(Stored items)
^^^^
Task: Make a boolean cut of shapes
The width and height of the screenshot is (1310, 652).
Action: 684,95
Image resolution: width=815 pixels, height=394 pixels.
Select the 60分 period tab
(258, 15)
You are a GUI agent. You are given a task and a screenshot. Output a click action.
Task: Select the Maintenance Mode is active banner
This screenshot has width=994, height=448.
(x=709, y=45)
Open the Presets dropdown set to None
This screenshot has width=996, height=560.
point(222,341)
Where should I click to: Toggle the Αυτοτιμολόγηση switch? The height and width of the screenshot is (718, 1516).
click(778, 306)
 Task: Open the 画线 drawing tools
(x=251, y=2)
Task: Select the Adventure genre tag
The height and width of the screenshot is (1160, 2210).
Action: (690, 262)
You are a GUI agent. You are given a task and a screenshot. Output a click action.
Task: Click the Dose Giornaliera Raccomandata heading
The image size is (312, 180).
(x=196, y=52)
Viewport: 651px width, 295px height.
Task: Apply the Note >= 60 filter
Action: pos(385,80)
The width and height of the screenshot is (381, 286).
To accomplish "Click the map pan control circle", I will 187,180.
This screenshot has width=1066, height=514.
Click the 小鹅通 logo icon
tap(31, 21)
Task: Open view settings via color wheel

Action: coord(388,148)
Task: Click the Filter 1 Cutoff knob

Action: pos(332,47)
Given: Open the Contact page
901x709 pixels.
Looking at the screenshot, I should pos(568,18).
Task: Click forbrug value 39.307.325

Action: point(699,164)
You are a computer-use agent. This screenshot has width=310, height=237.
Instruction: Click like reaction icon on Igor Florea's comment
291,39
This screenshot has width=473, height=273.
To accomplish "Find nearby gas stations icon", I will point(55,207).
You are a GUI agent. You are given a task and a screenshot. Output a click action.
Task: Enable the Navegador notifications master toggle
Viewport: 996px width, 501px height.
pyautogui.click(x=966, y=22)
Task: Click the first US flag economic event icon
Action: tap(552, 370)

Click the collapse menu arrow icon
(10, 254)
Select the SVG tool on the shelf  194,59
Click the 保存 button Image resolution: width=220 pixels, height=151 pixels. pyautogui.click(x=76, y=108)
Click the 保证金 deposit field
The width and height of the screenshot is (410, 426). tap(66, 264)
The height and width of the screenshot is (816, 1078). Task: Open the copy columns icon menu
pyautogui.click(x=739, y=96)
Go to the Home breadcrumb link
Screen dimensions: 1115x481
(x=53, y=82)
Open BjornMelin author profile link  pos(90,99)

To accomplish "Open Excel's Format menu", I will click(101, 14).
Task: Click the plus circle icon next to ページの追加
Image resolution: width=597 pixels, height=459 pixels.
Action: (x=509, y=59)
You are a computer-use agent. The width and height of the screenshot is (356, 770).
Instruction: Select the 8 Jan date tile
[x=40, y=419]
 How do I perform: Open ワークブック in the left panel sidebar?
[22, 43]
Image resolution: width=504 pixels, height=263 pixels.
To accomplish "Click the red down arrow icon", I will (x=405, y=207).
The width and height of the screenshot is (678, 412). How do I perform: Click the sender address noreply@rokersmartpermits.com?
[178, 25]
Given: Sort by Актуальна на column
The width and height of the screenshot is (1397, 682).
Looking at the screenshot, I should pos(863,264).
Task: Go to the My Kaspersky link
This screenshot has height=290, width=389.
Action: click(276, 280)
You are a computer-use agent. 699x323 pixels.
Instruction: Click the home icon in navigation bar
^^^^
Action item: Retype exactly, and only, the lines above from the one where "Task: Click forbrug value 39.307.325" occurs up to and including the one where "Open BjornMelin author" occurs.

Output of the exercise:
Task: Click forbrug value 39.307.325

Action: point(699,164)
You are a computer-use agent. This screenshot has width=310, height=237.
Instruction: Click like reaction icon on Igor Florea's comment
291,39
This screenshot has width=473, height=273.
To accomplish "Find nearby gas stations icon", I will point(55,207).
You are a GUI agent. You are given a task and a screenshot. Output a click action.
Task: Enable the Navegador notifications master toggle
Viewport: 996px width, 501px height.
pyautogui.click(x=966, y=22)
Task: Click the first US flag economic event icon
Action: tap(552, 370)

Click the collapse menu arrow icon
(10, 254)
Select the SVG tool on the shelf  194,59
Click the 保存 button Image resolution: width=220 pixels, height=151 pixels. pyautogui.click(x=76, y=108)
Click the 保证金 deposit field
The width and height of the screenshot is (410, 426). tap(66, 264)
The height and width of the screenshot is (816, 1078). Task: Open the copy columns icon menu
pyautogui.click(x=739, y=96)
Go to the Home breadcrumb link
Screen dimensions: 1115x481
(x=53, y=82)
Open BjornMelin author profile link  pos(90,99)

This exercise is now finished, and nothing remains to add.